My sony vaio desktop makes continuous high pitch beeping noises (the noise comes from the actual desktop not the speakers). This occurs constantly, and slows the PC down considerably.

*Specifications for Sony Vaio PCV-RS222*:

*Processor*: AMD Athlon XP Processor 2800+
*Memory*: 512 MB
*Memory Information*: DIMM 266Mhz (DDR)
*Operating System*: Windows XP Home Edition

If you require any more information please let me know.

Your help and time is very much appreciated.


----------



## Changeling (Nov 7, 2005)

*Re: Sony Vaio - Beeping Noise?*

We need to know what type of noise.

Two tone siren?
morse code?

Does the pc acually start up?


----------



## dai (Jul 2, 2004)

*Re: Sony Vaio - Beeping Noise?*

it is a bios beep error code coming from the onboard speaker
a continuous beep linked with a slow down in the computer would indicate the cpu is ovheating
get a can of air and blow the dust out of the computer paying attention to around the cpu fan and h/sink
redo the paste on the cpu with some arctic silver
http://www.arcticsilver.com/arctic_silver_instructions.htm
you can check the beep error here
www.bioscentral.com


----------



## Think Loud (Jun 1, 2007)

*Replying To Questions.*



Changeling said:


> We need to know what type of noise.
> 
> Two tone siren?
> morse code?
> ...


Yes the PC does start, the noise occurs when a large program is loaded.

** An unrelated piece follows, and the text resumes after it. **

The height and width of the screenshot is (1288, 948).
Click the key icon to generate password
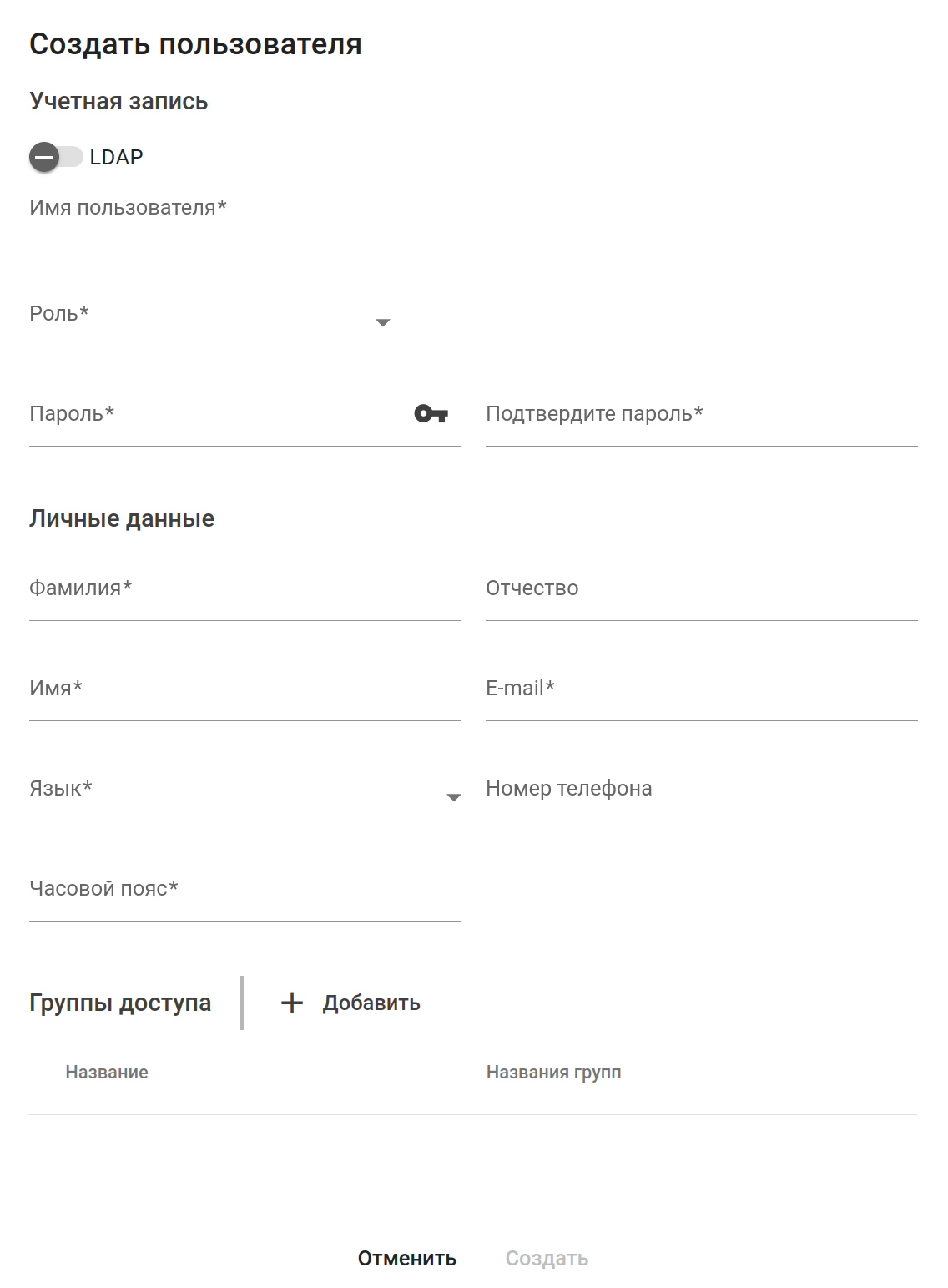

The type of noise is singular - a continuous high frequency noise (which repeatedly stops and starts for random lengths of time).

----------

*dai* I will try your suggestion, and check the links you posted.

Thank you both for your help.


----------



## Changeling (Nov 7, 2005)

*Re: Sony Vaio - Beeping Noise?*

Yep sounds like Dai is right.


----------



## Think Loud (Jun 1, 2007)

*Problem Solved!*



Changeling said:


> Yep sounds like Dai is right.


Indeed he is. Thank you Dai for your advice, your suggestions seem to have solved the problem. ray:


----------



## dai (Jul 2, 2004)

*Re: Sony Vaio - Beeping Noise?*

glad you got it sorted


----------